On fait à présent, à Colmar, une expérience de physique fort au-dessus de celles de l’abbé Nollet. Elle est doublement de votre ressort, puisque vous êtes physicien et prince ; il s’agit de tuer le plus d’hommes qu’on pourra, au meilleur marché possible, au moyen d’une poudre nouvelle faite avec du sel qu’on convertit en salpêtre. Le secret a déjà fait beaucoup de bruit en Allemagne, et a été proposé en Angleterre et en Danemark. En effet, on a fait de bon salpêtre avec du sel, en y versant beaucoup de nitre ; c’est-à-dire on a fait du salpêtre avec du salpêtre, à grands frais, comme on fait de l’or ; et ce n’est pas là notre compte. Les deux opérateurs qui travaillent à Colmar, en présence des députés de la compagnie des poudres en France, ont demandé quatre cent cinquante mille écus d’Allemagne pour leur secret, et un quart dans le bénéfice de la vente. Ces propositions ont fait croire qu’ils sont sûrs de leur opération. L’un est un baron de Saxe, nommé Planitz, l’autre un notaire de Manheim, nommé Boull, qui fait actuellement de l’or aux Deux-Ponts, et qui a quitté son creuset pour les chaudières de Colmar. Il y a trois mois qu’ils disent que la conversion se fera demain. Enfin le baron est parti pour aller demander en Saxe de nouvelles instructions à un de ses frères qui est grand magicien. Le notaire reste toujours pour achever son acte authentique, et il attend patiemment que le nitre de l’air vienne cuire son sel dans ses chaudières, et le faire salpêtre. Il est bien beau à un homme comme lui de quitter le grand œuvre pour ces bagatelles. Jusqu’à présent le nitre de l’air ne l’a pas exaucé ; mais il ne doute pas du succès. Voilà de ces cas où il ne faut avoir de foi que celle de saint Thomas, et demander à voir et à toucher.

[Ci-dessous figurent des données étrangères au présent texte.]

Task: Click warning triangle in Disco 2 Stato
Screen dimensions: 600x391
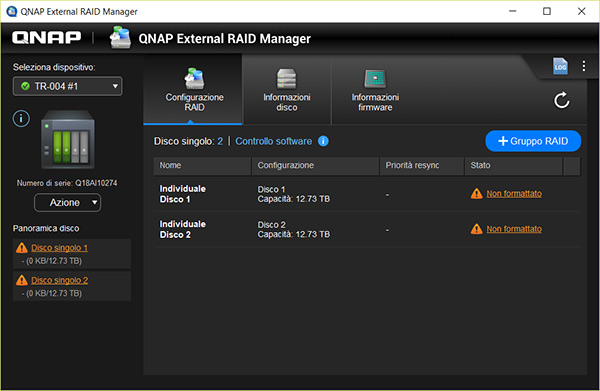Action: (476, 229)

Je suis bien fâché, monseigneur, d’être à Plombières pendant que votre altesse sérénissime va à Spa et à Aix. Peut-être ne dirigerai-je pas toujours ma course si mal.
Je renouvelle à votre altesse sérénissime, monseigneur, mon respect, etc…
1 – Dans une lettre en date du 7 mai, le prince se moquait des Songes physiques, ouvrage du frère de Maupertuis, qu’il attribuait à Maupertuis lui-même. (G.A.)